Exercise requirements
Copy the material below, changing each "GUI agent" to "screen agent" and leaving everything else as it is.

Dataset records
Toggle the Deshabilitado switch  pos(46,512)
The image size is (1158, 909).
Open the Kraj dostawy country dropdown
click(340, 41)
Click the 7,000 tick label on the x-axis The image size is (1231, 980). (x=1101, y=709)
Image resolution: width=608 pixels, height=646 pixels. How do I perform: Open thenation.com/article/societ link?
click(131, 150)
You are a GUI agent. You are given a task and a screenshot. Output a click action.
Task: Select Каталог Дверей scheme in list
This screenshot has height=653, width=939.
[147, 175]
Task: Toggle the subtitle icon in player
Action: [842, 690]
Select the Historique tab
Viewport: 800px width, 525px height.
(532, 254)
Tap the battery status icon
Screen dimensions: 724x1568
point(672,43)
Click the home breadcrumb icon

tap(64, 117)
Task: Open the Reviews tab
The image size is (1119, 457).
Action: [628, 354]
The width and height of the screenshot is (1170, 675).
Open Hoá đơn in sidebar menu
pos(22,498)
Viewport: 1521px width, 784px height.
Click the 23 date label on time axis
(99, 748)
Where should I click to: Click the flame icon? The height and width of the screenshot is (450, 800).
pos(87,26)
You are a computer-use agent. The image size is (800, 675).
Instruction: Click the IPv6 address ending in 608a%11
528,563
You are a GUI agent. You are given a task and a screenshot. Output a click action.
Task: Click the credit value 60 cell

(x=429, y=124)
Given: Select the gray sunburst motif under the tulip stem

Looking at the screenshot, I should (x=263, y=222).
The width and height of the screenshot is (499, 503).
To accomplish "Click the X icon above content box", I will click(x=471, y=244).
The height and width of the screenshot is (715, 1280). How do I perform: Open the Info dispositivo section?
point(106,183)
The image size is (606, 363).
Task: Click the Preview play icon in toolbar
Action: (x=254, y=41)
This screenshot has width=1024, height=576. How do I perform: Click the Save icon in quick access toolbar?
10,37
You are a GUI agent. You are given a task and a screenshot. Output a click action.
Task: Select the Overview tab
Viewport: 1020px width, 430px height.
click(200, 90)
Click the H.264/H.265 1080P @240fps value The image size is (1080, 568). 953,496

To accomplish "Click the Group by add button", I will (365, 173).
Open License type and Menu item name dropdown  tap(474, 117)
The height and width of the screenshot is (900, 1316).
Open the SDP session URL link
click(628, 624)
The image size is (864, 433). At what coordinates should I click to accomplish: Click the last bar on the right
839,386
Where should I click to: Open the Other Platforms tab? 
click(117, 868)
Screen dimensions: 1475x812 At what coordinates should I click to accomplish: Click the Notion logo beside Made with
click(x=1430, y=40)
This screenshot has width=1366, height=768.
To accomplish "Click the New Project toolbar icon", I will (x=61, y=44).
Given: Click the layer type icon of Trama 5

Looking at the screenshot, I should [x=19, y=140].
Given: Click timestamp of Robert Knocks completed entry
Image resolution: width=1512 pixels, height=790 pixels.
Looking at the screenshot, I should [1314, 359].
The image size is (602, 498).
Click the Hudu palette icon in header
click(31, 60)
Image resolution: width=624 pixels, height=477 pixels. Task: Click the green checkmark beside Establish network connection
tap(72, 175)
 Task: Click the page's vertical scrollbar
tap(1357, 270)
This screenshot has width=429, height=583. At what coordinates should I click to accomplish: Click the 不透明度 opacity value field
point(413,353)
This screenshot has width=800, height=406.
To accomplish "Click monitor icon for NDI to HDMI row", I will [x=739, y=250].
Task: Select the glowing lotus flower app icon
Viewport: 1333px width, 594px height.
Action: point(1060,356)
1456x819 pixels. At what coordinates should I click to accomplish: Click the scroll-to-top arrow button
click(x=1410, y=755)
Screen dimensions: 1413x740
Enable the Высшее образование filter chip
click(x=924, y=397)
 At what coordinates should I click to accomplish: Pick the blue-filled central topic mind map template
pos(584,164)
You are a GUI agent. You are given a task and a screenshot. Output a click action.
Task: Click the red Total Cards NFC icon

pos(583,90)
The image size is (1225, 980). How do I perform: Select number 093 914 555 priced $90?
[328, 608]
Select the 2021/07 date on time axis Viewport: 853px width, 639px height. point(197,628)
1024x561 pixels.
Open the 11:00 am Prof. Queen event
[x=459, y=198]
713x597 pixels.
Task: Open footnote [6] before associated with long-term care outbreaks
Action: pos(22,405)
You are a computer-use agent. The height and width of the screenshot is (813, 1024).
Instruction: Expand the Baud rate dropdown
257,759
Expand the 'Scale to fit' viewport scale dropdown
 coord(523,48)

Exercise answer
Toggle the Deshabilitado switch  pos(46,512)
The image size is (1158, 909).
Open the Kraj dostawy country dropdown
click(340, 41)
Click the 7,000 tick label on the x-axis The image size is (1231, 980). (x=1101, y=709)
Image resolution: width=608 pixels, height=646 pixels. How do I perform: Open thenation.com/article/societ link?
click(131, 150)
You are a screen agent. You are given a task and a screenshot. Output a click action.
Task: Select Каталог Дверей scheme in list
This screenshot has height=653, width=939.
[147, 175]
Task: Toggle the subtitle icon in player
Action: [842, 690]
Select the Historique tab
Viewport: 800px width, 525px height.
(532, 254)
Tap the battery status icon
Screen dimensions: 724x1568
point(672,43)
Click the home breadcrumb icon

tap(64, 117)
Task: Open the Reviews tab
The image size is (1119, 457).
Action: [628, 354]
The width and height of the screenshot is (1170, 675).
Open Hoá đơn in sidebar menu
pos(22,498)
Viewport: 1521px width, 784px height.
Click the 23 date label on time axis
(99, 748)
Where should I click to: Click the flame icon? The height and width of the screenshot is (450, 800).
pos(87,26)
You are a computer-use agent. The image size is (800, 675).
Instruction: Click the IPv6 address ending in 608a%11
528,563
You are a screen agent. You are given a task and a screenshot. Output a click action.
Task: Click the credit value 60 cell

(x=429, y=124)
Given: Select the gray sunburst motif under the tulip stem

Looking at the screenshot, I should (x=263, y=222).
The width and height of the screenshot is (499, 503).
To accomplish "Click the X icon above content box", I will click(x=471, y=244).
The height and width of the screenshot is (715, 1280). How do I perform: Open the Info dispositivo section?
point(106,183)
The image size is (606, 363).
Task: Click the Preview play icon in toolbar
Action: (x=254, y=41)
This screenshot has width=1024, height=576. How do I perform: Click the Save icon in quick access toolbar?
10,37
You are a screen agent. You are given a task and a screenshot. Output a click action.
Task: Select the Overview tab
Viewport: 1020px width, 430px height.
click(200, 90)
Click the H.264/H.265 1080P @240fps value The image size is (1080, 568). 953,496

To accomplish "Click the Group by add button", I will (365, 173).
Open License type and Menu item name dropdown  tap(474, 117)
The height and width of the screenshot is (900, 1316).
Open the SDP session URL link
click(628, 624)
The image size is (864, 433). At what coordinates should I click to accomplish: Click the last bar on the right
839,386
Where should I click to: Open the Other Platforms tab? 
click(117, 868)
Screen dimensions: 1475x812 At what coordinates should I click to accomplish: Click the Notion logo beside Made with
click(x=1430, y=40)
This screenshot has width=1366, height=768.
To accomplish "Click the New Project toolbar icon", I will (x=61, y=44).
Given: Click the layer type icon of Trama 5

Looking at the screenshot, I should [x=19, y=140].
Given: Click timestamp of Robert Knocks completed entry
Image resolution: width=1512 pixels, height=790 pixels.
Looking at the screenshot, I should [1314, 359].
The image size is (602, 498).
Click the Hudu palette icon in header
click(31, 60)
Image resolution: width=624 pixels, height=477 pixels. Task: Click the green checkmark beside Establish network connection
tap(72, 175)
 Task: Click the page's vertical scrollbar
tap(1357, 270)
This screenshot has width=429, height=583. At what coordinates should I click to accomplish: Click the 不透明度 opacity value field
point(413,353)
This screenshot has width=800, height=406.
To accomplish "Click monitor icon for NDI to HDMI row", I will [x=739, y=250].
Task: Select the glowing lotus flower app icon
Viewport: 1333px width, 594px height.
Action: point(1060,356)
1456x819 pixels. At what coordinates should I click to accomplish: Click the scroll-to-top arrow button
click(x=1410, y=755)
Screen dimensions: 1413x740
Enable the Высшее образование filter chip
click(x=924, y=397)
 At what coordinates should I click to accomplish: Pick the blue-filled central topic mind map template
pos(584,164)
You are a screen agent. You are given a task and a screenshot. Output a click action.
Task: Click the red Total Cards NFC icon

pos(583,90)
The image size is (1225, 980). How do I perform: Select number 093 914 555 priced $90?
[328, 608]
Select the 2021/07 date on time axis Viewport: 853px width, 639px height. point(197,628)
1024x561 pixels.
Open the 11:00 am Prof. Queen event
[x=459, y=198]
713x597 pixels.
Task: Open footnote [6] before associated with long-term care outbreaks
Action: pos(22,405)
You are a computer-use agent. The height and width of the screenshot is (813, 1024).
Instruction: Expand the Baud rate dropdown
257,759
Expand the 'Scale to fit' viewport scale dropdown
 coord(523,48)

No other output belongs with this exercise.